I'm not 100% sure, as we have a Psychologist (there is only one in the clinic and he cannot take all our referrals, I don't think he does an ADOS), whom send the referrals for testing or we ask the parents to send their kids to the school district to do the testing (via an IEP), our job as the Psychiatrists is just do the medication management.

Sadly, sending the parent to the school system for a diagnosis is putting the child into limbo for months while (typically) the school system stalls and hedges until the child ages out of birth-to-3 services or can be put off until they enter kindergarten -- at which point, since the child has no diagnosis, s/he is still not receiving needed services. School systems have also been known to claim they do not do diagnostic testing or that they only test during certain months or with certain [grossly insufficient] tests.

It is unfortunate that payors and services definitely do require commitment one way or the other on that diagnostic label, and it has profound consequences for what supports a child will receive or not.

Given the ease of misdiagnosis due to the myriad of other things that could be going on, both medically and psychologically. Any evaluation under several hours is likely to be severely inadequate and potentially life altering.
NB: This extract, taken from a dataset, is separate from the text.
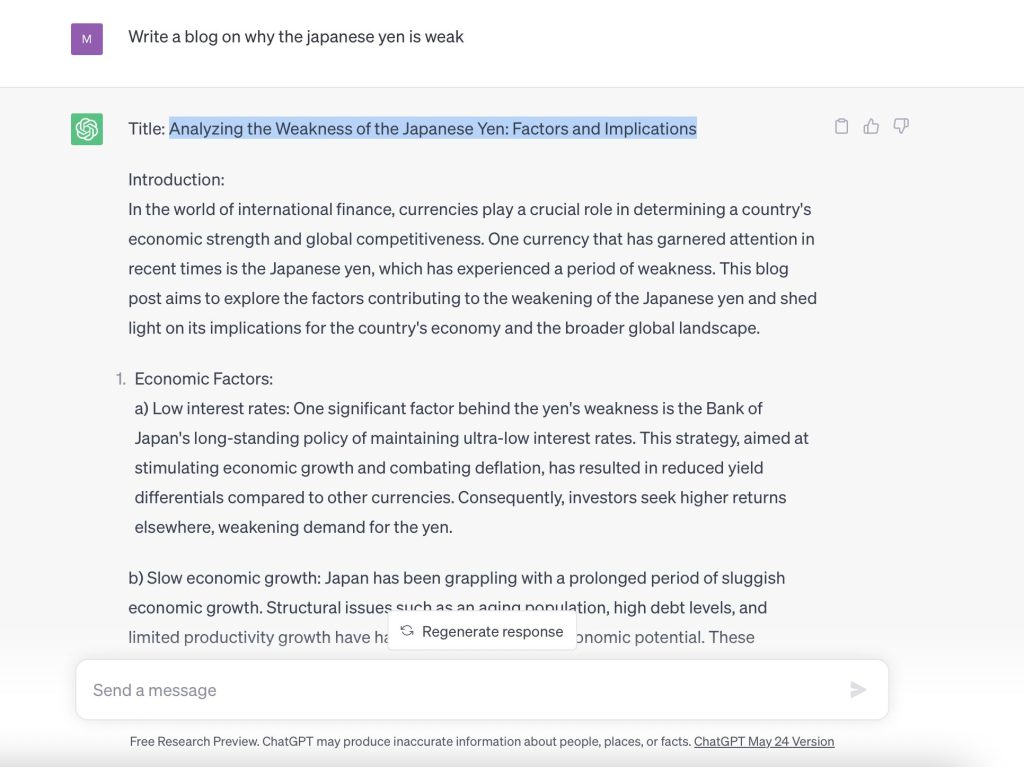Open the ChatGPT May 24 Version link

[x=763, y=742]
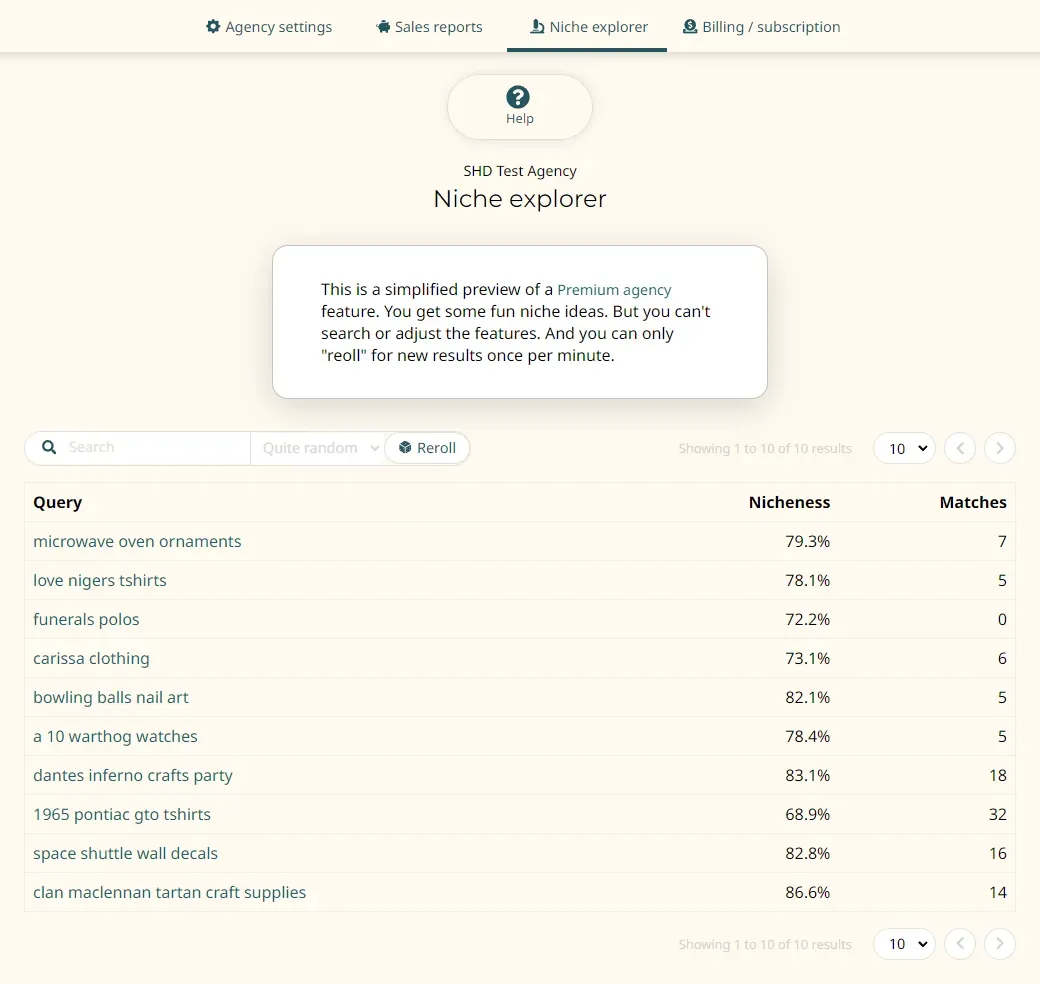Click the question mark Help icon
This screenshot has height=984, width=1040.
pos(518,97)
If you must do something, I would hedge all my bets and mention repeatedly in my notes that a full evaluation by someone trained in this area is necessary to adequately diagnose such things.

This. THIS! If the child has an ASD, early and appropriate intervention is critically important and without a diagnosis, the child can't qualify for those services and goes months-years without treatment. If you don't feel qualified to evaluate, for goodness sake, say so! Better yet, demand the training to become qualified. Or if nothing else, find out who in your area IS qualified and send the parents there.